Saeed bin Suroor: The Thin Blue Line


Saeed bin Suroor is the longest serving trainer for Godolphin, the international horseracing operation founded by Sheikh Mohammed in 1992. Formerly a member of the Dubai Police Force, he was first appointed in 1995 and, nowadays, splits his year between Al Quoz Stables on the outskirts of Dubai and Goldolphin Stables in Newmarket Suffolk.

Bin Suroor made a dream start to his training career, saddling Lammtara to win the Derby, the King George VI and Queen Elizabeth Diamond Stakes and the Prix de l’Arc de Triomphe, Moonshell to win the Oaks and Classic Cliché to win the St. Leger in his first season. In 1996, he collected the 2,000 Guineas with Mark Of Esteem and, in 1998, completed the full set of British Classics, with Cape Verdi in the 1,000 Guineas.

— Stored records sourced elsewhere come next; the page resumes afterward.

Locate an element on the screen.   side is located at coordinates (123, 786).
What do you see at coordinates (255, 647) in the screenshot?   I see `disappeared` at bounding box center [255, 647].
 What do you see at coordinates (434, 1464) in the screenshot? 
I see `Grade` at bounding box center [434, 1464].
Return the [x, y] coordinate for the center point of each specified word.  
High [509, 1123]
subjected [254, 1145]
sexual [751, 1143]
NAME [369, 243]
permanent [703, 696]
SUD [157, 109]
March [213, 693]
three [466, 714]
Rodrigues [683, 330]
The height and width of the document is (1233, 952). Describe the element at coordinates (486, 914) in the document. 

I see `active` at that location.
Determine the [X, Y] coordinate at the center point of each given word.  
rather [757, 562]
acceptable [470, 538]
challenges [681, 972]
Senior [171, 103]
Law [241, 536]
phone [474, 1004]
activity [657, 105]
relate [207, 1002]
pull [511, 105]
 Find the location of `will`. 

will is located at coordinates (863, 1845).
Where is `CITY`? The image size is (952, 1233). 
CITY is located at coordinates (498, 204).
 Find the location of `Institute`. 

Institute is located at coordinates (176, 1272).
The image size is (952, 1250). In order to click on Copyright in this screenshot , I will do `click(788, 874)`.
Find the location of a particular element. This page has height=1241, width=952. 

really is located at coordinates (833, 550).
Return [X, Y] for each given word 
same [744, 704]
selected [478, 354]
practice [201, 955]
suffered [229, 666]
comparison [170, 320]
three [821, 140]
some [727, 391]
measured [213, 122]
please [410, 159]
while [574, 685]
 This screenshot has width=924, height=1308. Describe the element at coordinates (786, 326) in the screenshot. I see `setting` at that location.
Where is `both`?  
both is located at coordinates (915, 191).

Fast forward two decades and Saeed bin Suroor, 39, has saddled over 2,100 winners worldwide. He has won the British trainers’ championships four times – in 1996, 1988, 1989 and 2004 – and his 180 Group 1 winners include 12 British Classic winners and seven Dubai World Cup winners. He has also won the Prix de l’Arc de Triomphe (three times), the Breeders’ Cup Turf (twice) and the Arlington Million.

In 2010, out of the blue, Godolphin appointed a second Newmarket-based trainer, Mahmood Al Zarooni, to share responsibilities with Saeed bin Suroor. Despite assurances that Al Zarooni did not “pose a threat” to Bin Suroor, the former did enjoy far and away the better season in 2011. The following season, Al Zarooni won the Dubai World Cup with Monterosso and the St. Leger with Encke but, in 2013, was found guilty of administering anabolic steroids to 11 horses and subsequently “warned off” for eight years.

Meanwhile, Bin Suroor saddled Colour Vision to win the Gold Cup at Royal Ascot in 2012 and Farhh – who’d been placed in Group 1 company five times in 2012 – to win the Lockinge Stakes at Newbury and, on his return from injury, the Champion Stakes at Ascot in 2013.

At the time of writing, Saeed bin Suroor is enjoying a successful time at the Meydan Carnival, with seven winners from his 21 runners in the last 14 days. His recent successes include Thunder Snow in the Al Maktoum Challenge R2 and Promising Run in the Balanchine, both Group 2 events. Domestically, he’s also saddled three winners from seven runners, so far, in 2018 and has plenty to which to look forward when he returns to Newmarket in April.